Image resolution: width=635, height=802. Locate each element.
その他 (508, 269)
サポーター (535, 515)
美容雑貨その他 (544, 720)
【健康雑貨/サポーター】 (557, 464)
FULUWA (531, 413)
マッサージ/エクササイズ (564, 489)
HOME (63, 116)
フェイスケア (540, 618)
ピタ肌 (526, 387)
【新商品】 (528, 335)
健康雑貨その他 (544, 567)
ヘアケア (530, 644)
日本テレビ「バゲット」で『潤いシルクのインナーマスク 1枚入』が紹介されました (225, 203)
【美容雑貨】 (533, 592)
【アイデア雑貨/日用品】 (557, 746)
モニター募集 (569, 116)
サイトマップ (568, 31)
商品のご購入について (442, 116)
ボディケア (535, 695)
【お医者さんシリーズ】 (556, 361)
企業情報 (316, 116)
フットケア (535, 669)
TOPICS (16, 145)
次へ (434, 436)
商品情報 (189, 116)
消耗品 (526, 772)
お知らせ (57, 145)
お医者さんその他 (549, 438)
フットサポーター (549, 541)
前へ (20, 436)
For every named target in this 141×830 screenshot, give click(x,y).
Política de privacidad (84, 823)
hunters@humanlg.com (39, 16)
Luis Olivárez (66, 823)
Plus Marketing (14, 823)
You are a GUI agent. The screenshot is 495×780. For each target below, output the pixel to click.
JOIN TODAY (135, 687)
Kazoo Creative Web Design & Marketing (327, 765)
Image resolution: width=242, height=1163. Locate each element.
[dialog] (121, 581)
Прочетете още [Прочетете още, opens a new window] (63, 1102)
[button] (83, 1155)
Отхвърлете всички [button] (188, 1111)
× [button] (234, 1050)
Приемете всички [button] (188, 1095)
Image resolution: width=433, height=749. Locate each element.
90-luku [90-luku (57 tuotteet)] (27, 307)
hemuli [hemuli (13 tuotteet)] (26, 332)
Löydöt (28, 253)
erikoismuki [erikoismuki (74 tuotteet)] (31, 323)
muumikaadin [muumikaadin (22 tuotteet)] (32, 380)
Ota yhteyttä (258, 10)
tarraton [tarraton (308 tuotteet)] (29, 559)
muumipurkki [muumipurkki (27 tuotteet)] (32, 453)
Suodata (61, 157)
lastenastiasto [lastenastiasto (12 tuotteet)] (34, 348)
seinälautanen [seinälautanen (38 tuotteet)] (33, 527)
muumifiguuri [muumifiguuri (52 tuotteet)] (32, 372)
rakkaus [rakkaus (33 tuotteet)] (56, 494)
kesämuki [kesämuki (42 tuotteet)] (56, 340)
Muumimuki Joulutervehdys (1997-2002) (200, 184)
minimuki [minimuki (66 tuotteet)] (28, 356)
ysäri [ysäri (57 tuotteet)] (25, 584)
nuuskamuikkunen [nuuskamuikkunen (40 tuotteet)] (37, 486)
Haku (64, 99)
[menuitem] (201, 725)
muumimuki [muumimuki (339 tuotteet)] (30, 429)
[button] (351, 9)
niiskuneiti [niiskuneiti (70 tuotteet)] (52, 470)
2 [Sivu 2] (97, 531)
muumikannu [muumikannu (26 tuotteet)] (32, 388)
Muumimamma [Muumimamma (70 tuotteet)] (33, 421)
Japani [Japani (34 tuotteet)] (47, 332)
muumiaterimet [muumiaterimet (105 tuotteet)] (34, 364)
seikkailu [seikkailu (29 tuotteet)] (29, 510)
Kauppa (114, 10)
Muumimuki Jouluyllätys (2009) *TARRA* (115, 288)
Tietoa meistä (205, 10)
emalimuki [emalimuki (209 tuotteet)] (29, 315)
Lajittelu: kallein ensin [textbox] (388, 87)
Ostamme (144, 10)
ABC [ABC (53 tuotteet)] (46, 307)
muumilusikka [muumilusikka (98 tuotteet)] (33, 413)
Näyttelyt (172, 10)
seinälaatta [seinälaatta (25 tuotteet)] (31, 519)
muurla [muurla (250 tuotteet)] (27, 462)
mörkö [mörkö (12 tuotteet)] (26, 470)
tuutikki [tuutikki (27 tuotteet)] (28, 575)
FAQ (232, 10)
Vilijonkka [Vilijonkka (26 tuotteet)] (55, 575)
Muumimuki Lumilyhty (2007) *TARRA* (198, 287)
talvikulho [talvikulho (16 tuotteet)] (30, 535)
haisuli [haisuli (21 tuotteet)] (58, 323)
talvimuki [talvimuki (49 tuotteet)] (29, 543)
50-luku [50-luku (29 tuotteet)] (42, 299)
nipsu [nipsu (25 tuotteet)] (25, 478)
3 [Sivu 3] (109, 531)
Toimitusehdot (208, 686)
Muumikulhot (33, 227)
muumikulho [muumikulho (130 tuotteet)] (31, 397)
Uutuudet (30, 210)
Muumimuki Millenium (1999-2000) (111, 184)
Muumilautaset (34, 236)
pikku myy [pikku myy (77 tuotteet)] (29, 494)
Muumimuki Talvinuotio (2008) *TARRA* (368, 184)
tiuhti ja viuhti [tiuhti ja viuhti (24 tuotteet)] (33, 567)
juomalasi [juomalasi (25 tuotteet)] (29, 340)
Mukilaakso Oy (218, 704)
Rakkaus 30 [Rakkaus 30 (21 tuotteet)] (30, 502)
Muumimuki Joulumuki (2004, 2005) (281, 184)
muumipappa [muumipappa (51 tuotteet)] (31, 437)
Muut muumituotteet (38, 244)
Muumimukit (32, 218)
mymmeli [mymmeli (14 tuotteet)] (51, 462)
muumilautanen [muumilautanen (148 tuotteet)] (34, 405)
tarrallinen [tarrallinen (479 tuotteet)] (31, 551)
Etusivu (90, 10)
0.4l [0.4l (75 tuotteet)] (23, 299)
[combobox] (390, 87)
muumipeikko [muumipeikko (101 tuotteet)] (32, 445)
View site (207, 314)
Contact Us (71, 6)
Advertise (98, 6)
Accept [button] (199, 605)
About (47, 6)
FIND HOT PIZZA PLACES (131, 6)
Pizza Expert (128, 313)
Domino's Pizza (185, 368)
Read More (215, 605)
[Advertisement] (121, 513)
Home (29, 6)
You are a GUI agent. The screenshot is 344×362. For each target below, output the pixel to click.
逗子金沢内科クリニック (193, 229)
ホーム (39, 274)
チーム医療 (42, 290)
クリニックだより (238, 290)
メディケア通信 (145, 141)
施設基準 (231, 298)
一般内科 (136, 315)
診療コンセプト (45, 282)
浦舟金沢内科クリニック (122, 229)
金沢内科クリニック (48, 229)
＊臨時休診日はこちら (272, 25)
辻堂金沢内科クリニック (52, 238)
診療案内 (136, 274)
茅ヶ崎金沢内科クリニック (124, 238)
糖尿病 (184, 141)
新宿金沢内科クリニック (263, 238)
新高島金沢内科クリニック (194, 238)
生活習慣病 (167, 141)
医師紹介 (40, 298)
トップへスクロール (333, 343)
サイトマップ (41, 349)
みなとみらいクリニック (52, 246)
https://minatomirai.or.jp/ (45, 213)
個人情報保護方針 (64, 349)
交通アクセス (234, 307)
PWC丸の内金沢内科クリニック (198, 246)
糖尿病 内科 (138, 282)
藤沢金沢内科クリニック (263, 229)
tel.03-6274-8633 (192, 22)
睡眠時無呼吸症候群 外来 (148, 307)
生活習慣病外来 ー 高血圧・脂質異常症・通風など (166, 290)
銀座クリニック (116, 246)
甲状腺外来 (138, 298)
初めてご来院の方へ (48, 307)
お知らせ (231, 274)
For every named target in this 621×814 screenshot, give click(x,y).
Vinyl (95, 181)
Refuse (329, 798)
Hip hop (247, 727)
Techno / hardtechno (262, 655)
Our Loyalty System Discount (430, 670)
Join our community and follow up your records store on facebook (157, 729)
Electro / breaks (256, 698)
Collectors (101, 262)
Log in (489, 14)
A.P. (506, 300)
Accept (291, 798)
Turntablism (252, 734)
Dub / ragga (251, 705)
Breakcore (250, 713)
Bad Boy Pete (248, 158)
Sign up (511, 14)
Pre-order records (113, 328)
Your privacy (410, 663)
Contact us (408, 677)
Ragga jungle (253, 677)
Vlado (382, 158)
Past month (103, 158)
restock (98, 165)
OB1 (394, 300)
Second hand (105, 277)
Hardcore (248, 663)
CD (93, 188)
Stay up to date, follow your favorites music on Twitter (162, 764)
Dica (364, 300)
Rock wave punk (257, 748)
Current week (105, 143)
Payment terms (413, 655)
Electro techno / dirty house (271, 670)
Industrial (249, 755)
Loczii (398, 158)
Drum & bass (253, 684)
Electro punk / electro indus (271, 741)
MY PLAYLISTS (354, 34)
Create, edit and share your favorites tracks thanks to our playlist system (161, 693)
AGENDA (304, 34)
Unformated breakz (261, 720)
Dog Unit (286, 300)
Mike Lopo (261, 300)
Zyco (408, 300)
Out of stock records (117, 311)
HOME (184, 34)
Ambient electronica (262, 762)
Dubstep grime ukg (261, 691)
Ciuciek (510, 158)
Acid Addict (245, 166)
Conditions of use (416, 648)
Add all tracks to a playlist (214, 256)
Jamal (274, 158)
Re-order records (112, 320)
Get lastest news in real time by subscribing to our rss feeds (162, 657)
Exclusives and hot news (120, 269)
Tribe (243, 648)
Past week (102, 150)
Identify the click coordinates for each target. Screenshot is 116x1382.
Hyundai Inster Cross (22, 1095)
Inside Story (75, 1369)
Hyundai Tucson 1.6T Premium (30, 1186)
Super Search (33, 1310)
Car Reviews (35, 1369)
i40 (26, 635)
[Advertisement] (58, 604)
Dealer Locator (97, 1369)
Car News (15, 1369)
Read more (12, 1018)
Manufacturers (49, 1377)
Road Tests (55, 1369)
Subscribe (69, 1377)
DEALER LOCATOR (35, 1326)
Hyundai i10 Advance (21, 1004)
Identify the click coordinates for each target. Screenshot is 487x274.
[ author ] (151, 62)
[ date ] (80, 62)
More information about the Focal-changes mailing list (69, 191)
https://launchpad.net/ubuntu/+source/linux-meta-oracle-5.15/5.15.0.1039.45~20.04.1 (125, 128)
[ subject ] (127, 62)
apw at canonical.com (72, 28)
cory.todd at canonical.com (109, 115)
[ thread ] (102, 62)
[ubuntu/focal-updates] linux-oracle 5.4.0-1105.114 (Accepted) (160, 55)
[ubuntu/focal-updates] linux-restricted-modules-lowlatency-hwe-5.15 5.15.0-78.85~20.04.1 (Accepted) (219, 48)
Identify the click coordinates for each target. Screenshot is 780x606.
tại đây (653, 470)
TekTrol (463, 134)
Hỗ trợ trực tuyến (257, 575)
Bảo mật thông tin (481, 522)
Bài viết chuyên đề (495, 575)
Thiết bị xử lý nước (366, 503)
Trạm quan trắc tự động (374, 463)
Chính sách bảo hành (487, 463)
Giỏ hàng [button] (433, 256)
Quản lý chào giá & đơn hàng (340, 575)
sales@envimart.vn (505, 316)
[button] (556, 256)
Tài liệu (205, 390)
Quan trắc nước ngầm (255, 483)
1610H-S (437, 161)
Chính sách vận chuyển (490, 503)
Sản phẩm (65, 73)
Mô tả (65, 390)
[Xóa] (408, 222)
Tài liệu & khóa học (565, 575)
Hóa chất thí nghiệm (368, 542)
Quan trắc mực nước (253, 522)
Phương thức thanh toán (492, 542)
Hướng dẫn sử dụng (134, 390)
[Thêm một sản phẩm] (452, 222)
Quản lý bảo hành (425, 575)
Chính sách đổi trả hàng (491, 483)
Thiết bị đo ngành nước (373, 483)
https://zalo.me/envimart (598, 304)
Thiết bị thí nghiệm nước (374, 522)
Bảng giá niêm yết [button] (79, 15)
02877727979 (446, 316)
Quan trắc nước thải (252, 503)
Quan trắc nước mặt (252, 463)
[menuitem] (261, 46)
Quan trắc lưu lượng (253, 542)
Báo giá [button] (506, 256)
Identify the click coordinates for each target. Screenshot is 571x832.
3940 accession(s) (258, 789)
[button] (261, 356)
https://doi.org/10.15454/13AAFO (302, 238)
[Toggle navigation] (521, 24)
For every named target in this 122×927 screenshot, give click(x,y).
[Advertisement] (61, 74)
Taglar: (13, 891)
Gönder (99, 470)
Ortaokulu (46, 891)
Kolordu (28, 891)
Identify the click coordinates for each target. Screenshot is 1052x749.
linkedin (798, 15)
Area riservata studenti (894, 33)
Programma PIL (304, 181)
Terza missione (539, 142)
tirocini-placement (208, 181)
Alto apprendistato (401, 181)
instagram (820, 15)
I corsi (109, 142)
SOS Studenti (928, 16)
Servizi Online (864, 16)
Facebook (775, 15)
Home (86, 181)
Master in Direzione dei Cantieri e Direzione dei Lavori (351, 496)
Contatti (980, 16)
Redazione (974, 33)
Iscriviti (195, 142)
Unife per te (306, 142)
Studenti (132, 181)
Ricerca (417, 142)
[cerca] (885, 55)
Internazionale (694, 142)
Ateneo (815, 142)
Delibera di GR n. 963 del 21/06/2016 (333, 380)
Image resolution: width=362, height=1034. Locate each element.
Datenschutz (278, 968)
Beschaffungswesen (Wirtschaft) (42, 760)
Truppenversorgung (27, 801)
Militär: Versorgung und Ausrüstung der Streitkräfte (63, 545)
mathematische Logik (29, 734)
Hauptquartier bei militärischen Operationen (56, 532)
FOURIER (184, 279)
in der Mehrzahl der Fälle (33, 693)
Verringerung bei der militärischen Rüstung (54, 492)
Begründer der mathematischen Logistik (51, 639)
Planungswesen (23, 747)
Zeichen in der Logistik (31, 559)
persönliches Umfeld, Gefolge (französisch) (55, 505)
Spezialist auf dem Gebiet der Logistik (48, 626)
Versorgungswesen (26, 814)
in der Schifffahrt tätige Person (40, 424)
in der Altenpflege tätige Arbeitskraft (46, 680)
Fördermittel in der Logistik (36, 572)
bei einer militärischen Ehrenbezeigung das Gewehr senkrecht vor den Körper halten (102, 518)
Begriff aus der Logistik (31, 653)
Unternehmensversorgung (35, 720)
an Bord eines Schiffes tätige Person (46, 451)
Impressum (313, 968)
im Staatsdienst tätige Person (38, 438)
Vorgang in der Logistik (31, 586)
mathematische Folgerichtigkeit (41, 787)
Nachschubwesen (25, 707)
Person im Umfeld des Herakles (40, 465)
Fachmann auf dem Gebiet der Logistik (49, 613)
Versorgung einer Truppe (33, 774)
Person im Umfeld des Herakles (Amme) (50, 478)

------------------------------------------------

## Given request
Recast everything from the start of the data down to the line containing "kesämuki [kesämuki (42 tuotteet)] (56, 340)", both ends included, as a Markdown table with the columns Row and Text, omitting blank lines.

## Finished answer
| Row | Text |
|---|---|
| 1 | Image resolution: width=635, height=802. Locate each element. |
| 2 | その他 (508, 269) |
| 3 | サポーター (535, 515) |
| 4 | 美容雑貨その他 (544, 720) |
| 5 | 【健康雑貨/サポーター】 (557, 464) |
| 6 | FULUWA (531, 413) |
| 7 | マッサージ/エクササイズ (564, 489) |
| 8 | HOME (63, 116) |
| 9 | フェイスケア (540, 618) |
| 10 | ピタ肌 (526, 387) |
| 11 | 【新商品】 (528, 335) |
| 12 | 健康雑貨その他 (544, 567) |
| 13 | ヘアケア (530, 644) |
| 14 | 日本テレビ「バゲット」で『潤いシルクのインナーマスク 1枚入』が紹介されました (225, 203) |
| 15 | 【美容雑貨】 (533, 592) |
| 16 | 【アイデア雑貨/日用品】 (557, 746) |
| 17 | モニター募集 (569, 116) |
| 18 | サイトマップ (568, 31) |
| 19 | 商品のご購入について (442, 116) |
| 20 | ボディケア (535, 695) |
| 21 | 【お医者さんシリーズ】 (556, 361) |
| 22 | 企業情報 (316, 116) |
| 23 | フットケア (535, 669) |
| 24 | TOPICS (16, 145) |
| 25 | 次へ (434, 436) |
| 26 | 商品情報 (189, 116) |
| 27 | 消耗品 (526, 772) |
| 28 | お知らせ (57, 145) |
| 29 | お医者さんその他 (549, 438) |
| 30 | フットサポーター (549, 541) |
| 31 | 前へ (20, 436) |
| 32 | For every named target in this 141×830 screenshot, give click(x,y). |
| 33 | Política de privacidad (84, 823) |
| 34 | hunters@humanlg.com (39, 16) |
| 35 | Luis Olivárez (66, 823) |
| 36 | Plus Marketing (14, 823) |
| 37 | You are a GUI agent. The screenshot is 495×780. For each target below, output the pixel to click. |
| 38 | JOIN TODAY (135, 687) |
| 39 | Kazoo Creative Web Design & Marketing (327, 765) |
| 40 | Image resolution: width=242, height=1163. Locate each element. |
| 41 | [dialog] (121, 581) |
| 42 | Прочетете още [Прочетете още, opens a new window] (63, 1102) |
| 43 | [button] (83, 1155) |
| 44 | Отхвърлете всички [button] (188, 1111) |
| 45 | × [button] (234, 1050) |
| 46 | Приемете всички [button] (188, 1095) |
| 47 | Image resolution: width=433, height=749. Locate each element. |
| 48 | 90-luku [90-luku (57 tuotteet)] (27, 307) |
| 49 | hemuli [hemuli (13 tuotteet)] (26, 332) |
| 50 | Löydöt (28, 253) |
| 51 | erikoismuki [erikoismuki (74 tuotteet)] (31, 323) |
| 52 | muumikaadin [muumikaadin (22 tuotteet)] (32, 380) |
| 53 | Ota yhteyttä (258, 10) |
| 54 | tarraton [tarraton (308 tuotteet)] (29, 559) |
| 55 | muumipurkki [muumipurkki (27 tuotteet)] (32, 453) |
| 56 | Suodata (61, 157) |
| 57 | lastenastiasto [lastenastiasto (12 tuotteet)] (34, 348) |
| 58 | seinälautanen [seinälautanen (38 tuotteet)] (33, 527) |
| 59 | muumifiguuri [muumifiguuri (52 tuotteet)] (32, 372) |
| 60 | rakkaus [rakkaus (33 tuotteet)] (56, 494) |
| 61 | kesämuki [kesämuki (42 tuotteet)] (56, 340) |